_Exercise brief_
Reproduce each record exactly, leaving out no line.

_Input material_
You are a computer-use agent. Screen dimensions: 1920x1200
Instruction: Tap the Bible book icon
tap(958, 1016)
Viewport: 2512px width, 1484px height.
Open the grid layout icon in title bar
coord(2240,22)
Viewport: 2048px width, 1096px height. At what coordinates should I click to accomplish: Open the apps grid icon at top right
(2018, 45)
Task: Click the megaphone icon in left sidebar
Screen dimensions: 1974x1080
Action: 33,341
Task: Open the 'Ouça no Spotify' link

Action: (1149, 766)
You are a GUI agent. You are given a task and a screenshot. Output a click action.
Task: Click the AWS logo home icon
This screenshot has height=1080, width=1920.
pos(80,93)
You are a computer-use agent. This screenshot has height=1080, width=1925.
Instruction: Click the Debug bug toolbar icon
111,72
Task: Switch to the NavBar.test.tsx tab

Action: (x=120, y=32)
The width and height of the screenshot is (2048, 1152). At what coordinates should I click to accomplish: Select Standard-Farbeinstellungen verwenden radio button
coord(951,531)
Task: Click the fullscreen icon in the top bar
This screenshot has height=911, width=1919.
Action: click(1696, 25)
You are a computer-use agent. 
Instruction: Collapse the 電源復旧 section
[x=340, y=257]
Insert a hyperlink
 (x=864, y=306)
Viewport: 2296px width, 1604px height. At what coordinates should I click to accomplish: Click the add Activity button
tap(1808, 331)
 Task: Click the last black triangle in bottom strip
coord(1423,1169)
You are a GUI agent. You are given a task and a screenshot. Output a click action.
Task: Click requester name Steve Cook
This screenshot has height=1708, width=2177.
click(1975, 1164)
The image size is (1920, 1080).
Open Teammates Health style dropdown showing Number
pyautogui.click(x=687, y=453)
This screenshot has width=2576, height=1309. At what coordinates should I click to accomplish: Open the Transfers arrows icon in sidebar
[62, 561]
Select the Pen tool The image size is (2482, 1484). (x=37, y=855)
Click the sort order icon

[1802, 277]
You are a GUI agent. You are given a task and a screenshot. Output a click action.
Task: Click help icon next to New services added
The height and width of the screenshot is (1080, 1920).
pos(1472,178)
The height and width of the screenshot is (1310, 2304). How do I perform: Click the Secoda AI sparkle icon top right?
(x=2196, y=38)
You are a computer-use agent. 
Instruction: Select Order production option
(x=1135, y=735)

_Answer to this problem_
You are a computer-use agent. Screen dimensions: 1920x1200
Instruction: Tap the Bible book icon
tap(958, 1016)
Viewport: 2512px width, 1484px height.
Open the grid layout icon in title bar
coord(2240,22)
Viewport: 2048px width, 1096px height. At what coordinates should I click to accomplish: Open the apps grid icon at top right
(2018, 45)
Task: Click the megaphone icon in left sidebar
Screen dimensions: 1974x1080
Action: 33,341
Task: Open the 'Ouça no Spotify' link

Action: (1149, 766)
You are a GUI agent. You are given a task and a screenshot. Output a click action.
Task: Click the AWS logo home icon
This screenshot has height=1080, width=1920.
pos(80,93)
You are a computer-use agent. This screenshot has height=1080, width=1925.
Instruction: Click the Debug bug toolbar icon
111,72
Task: Switch to the NavBar.test.tsx tab

Action: (x=120, y=32)
The width and height of the screenshot is (2048, 1152). At what coordinates should I click to accomplish: Select Standard-Farbeinstellungen verwenden radio button
coord(951,531)
Task: Click the fullscreen icon in the top bar
This screenshot has height=911, width=1919.
Action: click(1696, 25)
You are a computer-use agent. 
Instruction: Collapse the 電源復旧 section
[x=340, y=257]
Insert a hyperlink
 (x=864, y=306)
Viewport: 2296px width, 1604px height. At what coordinates should I click to accomplish: Click the add Activity button
tap(1808, 331)
 Task: Click the last black triangle in bottom strip
coord(1423,1169)
You are a GUI agent. You are given a task and a screenshot. Output a click action.
Task: Click requester name Steve Cook
This screenshot has height=1708, width=2177.
click(1975, 1164)
The image size is (1920, 1080).
Open Teammates Health style dropdown showing Number
pyautogui.click(x=687, y=453)
This screenshot has width=2576, height=1309. At what coordinates should I click to accomplish: Open the Transfers arrows icon in sidebar
[62, 561]
Select the Pen tool The image size is (2482, 1484). (x=37, y=855)
Click the sort order icon

[1802, 277]
You are a GUI agent. You are given a task and a screenshot. Output a click action.
Task: Click help icon next to New services added
The height and width of the screenshot is (1080, 1920).
pos(1472,178)
The height and width of the screenshot is (1310, 2304). How do I perform: Click the Secoda AI sparkle icon top right?
(x=2196, y=38)
You are a computer-use agent. 
Instruction: Select Order production option
(x=1135, y=735)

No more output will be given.